Exhibition with works by: Mariana Castillo Deball (1975, Mexico City. Lives in Berlin/Amsterdam), Heman Chong (1977, Malaysia. Lives in Berlin/Singapore), Graham Gussin (1960, London. Lives in London), Victor Man (1974, Cluj–Napoca. Lives in Cluj–Napoca), Francesc Ruiz (in residency) (1971 Barcelona. Lives in Barcelona), Jordan Wolfson (1980, New York. Lives New York/Berlin) and Haegue Yang (1971 Seoul. Lives in Berlin/Seoul). Curated with Nav Haq (Exhibitions Curator, Arnolfini).
'
Sequelism: Possible, Probable, or Preferable Futures' looked into the future and at that which is yet to happen. It considered how art and the inexact arena of
futurology might be utilised as a means to better comprehend, rethink, obscure, or even colonise the present.
The future is commonly manifested in popular cultural forms, including science fiction, yet how might we look beyond the present without recourse to established genres? To what extent does strategic foresight affect our understanding of the now, the ‘then’ or the ‘when’? Is the future a culturally specific phenomenon, that is inherently Western in its gaze and orientation? And just how accurate can we be when imagining the future? Disputing illustrative organisation around a predetermined thesis, the project itself invited doubt, speculation and to-be-determined outcomes.

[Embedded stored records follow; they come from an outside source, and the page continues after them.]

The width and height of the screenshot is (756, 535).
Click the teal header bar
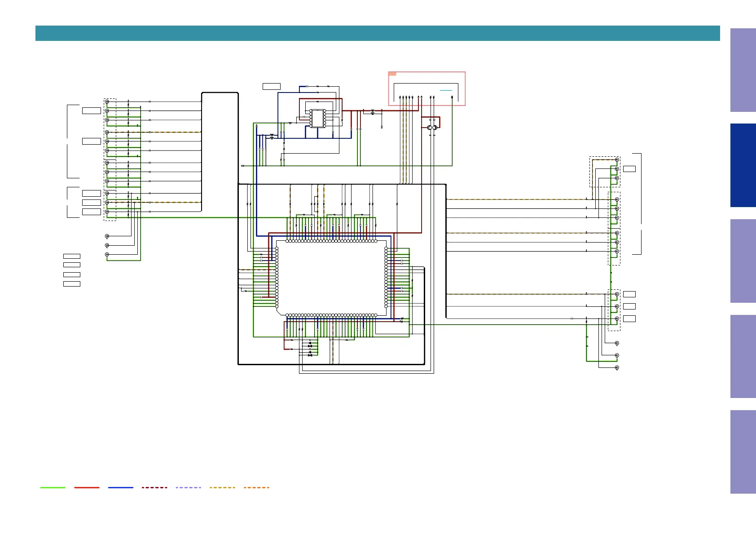[x=377, y=33]
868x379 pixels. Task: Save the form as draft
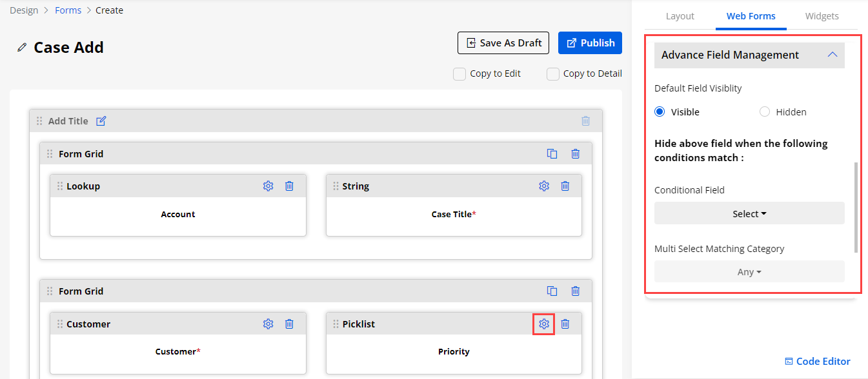click(x=503, y=43)

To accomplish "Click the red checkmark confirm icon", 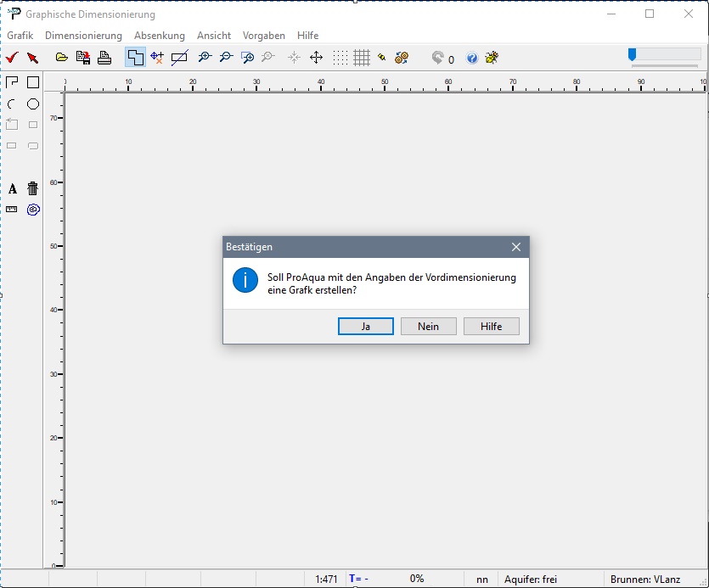I will coord(12,58).
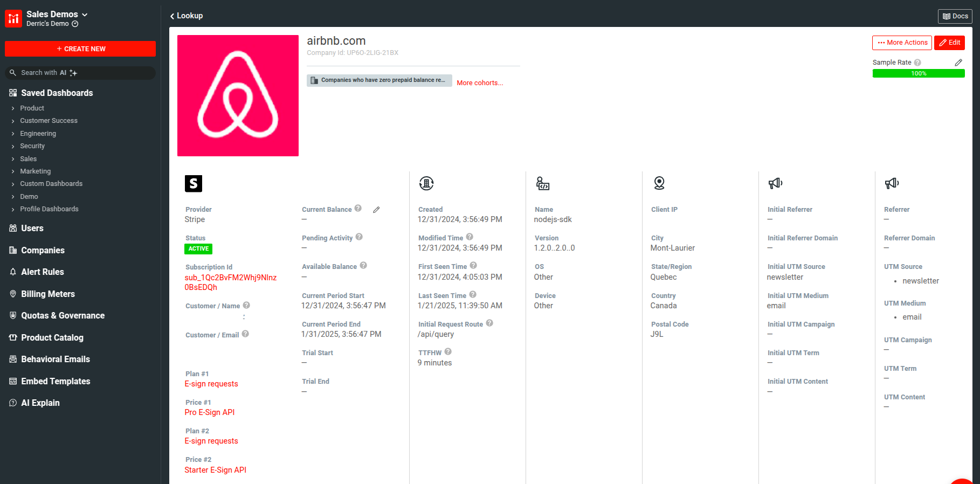The image size is (980, 484).
Task: Click the green 100% sample rate bar
Action: pyautogui.click(x=918, y=74)
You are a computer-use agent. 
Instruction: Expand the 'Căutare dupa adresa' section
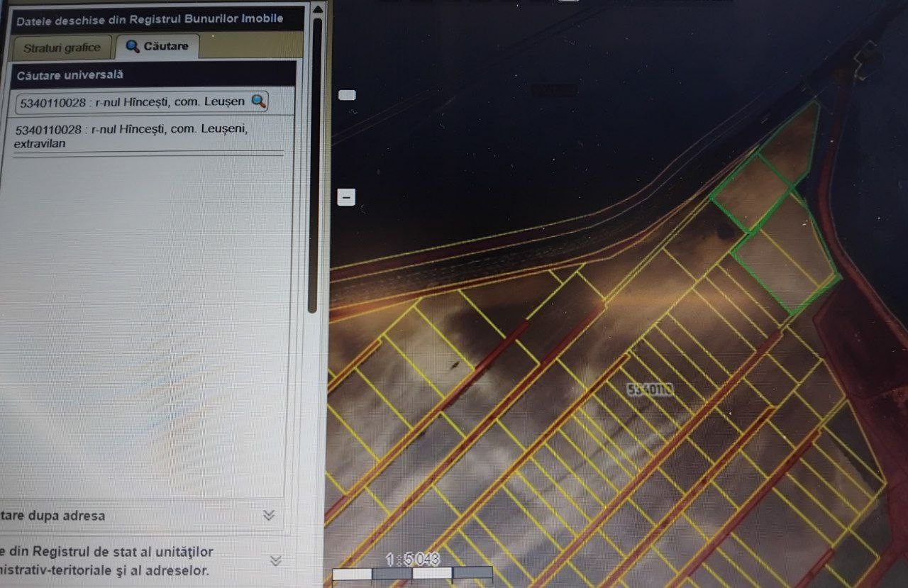pyautogui.click(x=142, y=516)
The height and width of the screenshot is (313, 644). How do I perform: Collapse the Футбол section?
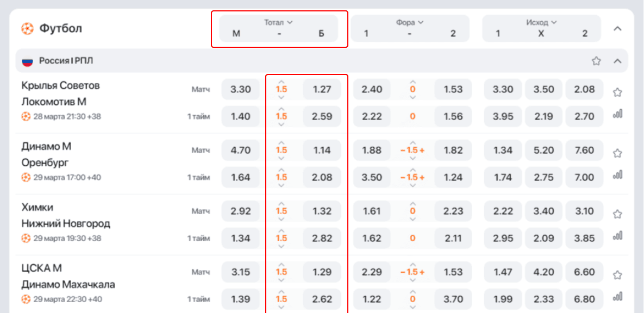click(617, 29)
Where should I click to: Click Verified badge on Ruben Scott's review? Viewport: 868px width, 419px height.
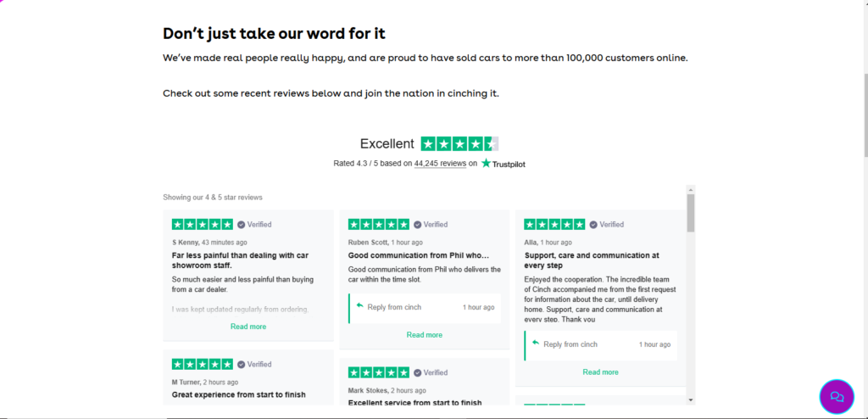click(x=431, y=225)
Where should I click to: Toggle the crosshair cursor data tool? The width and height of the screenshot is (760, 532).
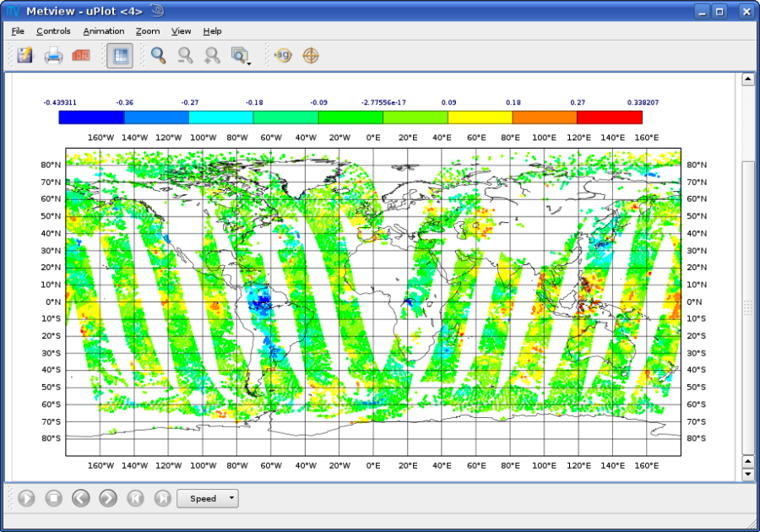(311, 55)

Taking the style of a magical realist tale or children's story, Mariana Castillo Deball's '
Nobody Was Tomorrow' (2007) consisted of three interconnected stories based on the fictional connections between three real ‘characters’ – ‘Nobody’ a defunct accelerating aging machine, a sprawling fig tree and the remains of a Roman bath in Čačak, Serbia. Castillo Deball makes us mindful of culture’s fortunes through a swirling fable about the sedimentation of time, encapsulated by an image of a damaged book.
'
Index (Down)' (2009) was part of Heman Chong's ongoing series ‘Surfacing’, which require the action of putting up 3000 stickers on a wall within a given set of instructions. The red triangular stickers were intended to resemble the
downward pointing arrows used to denote a fall in value of stock exchanges. Considering the paranoia around the scenario of economic free fall, Index (Down) used this motif to create an abstract pattern evoking a waterfall.
Graham Gussin's '
Hypnotic/Dystopic/Optic' (2009) presented a ‘horizon line’ of rotating record covers for soundtracks to renowned dystopian science fiction films. The covers were set to rotate at the speed at which their images ‘vaporise’ at the limit of visual comprehension.
'In The Not Too Distant Future (Self Portrait with Sleeping Masks)' (2009) was a self-portrait of the artist inspired by a scene from the film La Jetée (1962) concerning an experiment in time travel following a nuclear war.
Francesc Ruiz's stair-barrier installation '
Untitled (Bristol)' (2009) took the shop windows of the high streets in the south of Bristol – East Street and North Street – as sequential units akin to comic-book vignettes. Ruiz created a narrative around a
dystopian future in which destruction, revolt and anger have invaded the city after an economic downturn.
Jordan Wolfson '
Untitled' (2007) centred on a 1984 Macintosh 128k, the first affordable home computer to use a mouse-driven graphical user interface. The computer was seen stranded by the side of a road in Connecticut which was built in the late 1930s following the Great Depression. The soundtrack comprised a triumphalist monologue concerning the emergence of American abstract painting in the 1950s. Wolfson was interested in obsolescence, and in these elements as generational touchstones.
Victor Man's
three pieces could be read in terms of premonition and symbolic rites which relate to the uncertainty of the future in a similar way that memory relates to the past. A taxidermy
fox head was wedged within a metal structure as if a votive or magical offering. Vinyl text on a wall was negated by a
neon ‘X’. A
ceramic funerary plate bore the image of stars, whose arrangement has often been interpreted by man in terms of fate and fortune.
Haegue Yang's '
Holiday for Tomorrow' (2007) considered our perception of time, and the emotional anticipation of holidays, those socially-agreed days in which labour is suspended and we attempt to rest our bodies and minds. At its centre was a video essay showing Seoul during the Korean harvest holiday Chuseok over which a female voice reflected on the postponement of desire and the dysfunctional hopes triggered by enforced leisure.